Succession Planning: Corporate India’s untold story
Indian boards now recognize the importance of succession planning and are taking steps to address the vital issue. Since a large section of corporate India is family-owned, succession planning takes place in the background – within the family members. In order to ensure clarity on who will take over in the next generation, several families backing large listed companies have created family constitutions. This will ensure a structured approach to CEO succession. But, for investors, a lot of the effort on succession planning continues to remain in a black box, as disclosures remain weak.
Framing a succession planning policy was formally included as one of the key responsibilities of the board of a listed company under the SEBI (Listing Obligations and Disclosure Requirements) Regulations, 2015, which was absent under earlier laws. The Kotak Committee on Corporate Governance, in its October 2017 report, recommended that boards must meet at least once a year to address succession planning and other governance issues in a focused manner.
In conjunction with IFC’s South Asia Corporate Governance Program, supported by the Ministry of Finance, Japan, IiAS has published a report on CEO Succession Planning in India. The study includes disclosures provided by companies forming part of the BSE SENSEX, and the results of a 57-question survey of board members, aimed at identifying and analyzing the CEO succession planning practices in Indian listed companies.
Highlights of the survey results are:
92% of respondents have discussed succession planning at their board meetings. Even so, succession planning figured fourth on priority for the board on our survey; lower than strategic planning, regulatory compliance and sustainability. 27% of respondents said they discuss succession planning only in the event of the CEO’s departure.

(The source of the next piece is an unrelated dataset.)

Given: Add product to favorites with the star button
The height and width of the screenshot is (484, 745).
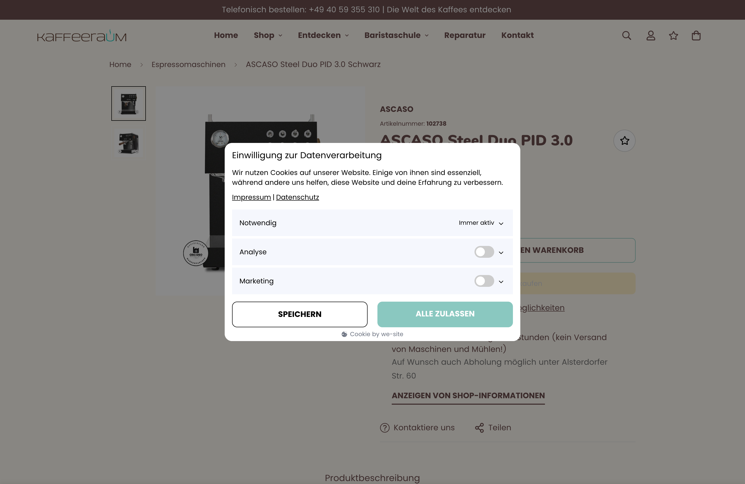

For the companies which do have a formal succession plan, 74% of respondents had identified potential internal candidates by name in the plan with 57% saying they had carried out an assessment of strengths and weaknesses of these candidates.
64% of the respondents surveyed said their company preferred internal candidates over external to tide over a CEO departure. Internal hires, on account of their close association with the company, are seen as retaining organizational knowledge. However, even while acknowledging the preference for internal candidates, 41% said that they did not consider any candidates from the internal talent pool ready to immediately take up the full-time CEO position.
65% of respondents surveyed indicated that succession planning for the CEO position was an ongoing process. However, only 33% of respondents said that their company had identified a successor more than three months before the last CEO departed. Therefore, despite an ongoing discussion over succession planning, companies may face a CEO vacancy for a short period.
81% of respondents reported not engaging with investors on succession planning issues: this is not surprising, because in India, it is rare for non-executive directors in companies to directly engage with the company’s investors.
A large proportion of respondents said their company did not hire external consultants to assist with succession planning. 30% of respondents turned to consultants only for the search process for a new CEO.
While corporate India is learning from previous experiences of succession planning, its disclosure levels continue to remain a concern. This must change, for which investors and other stakeholders must be made aware of the board preparedness’ especially in the absence of the current CEO.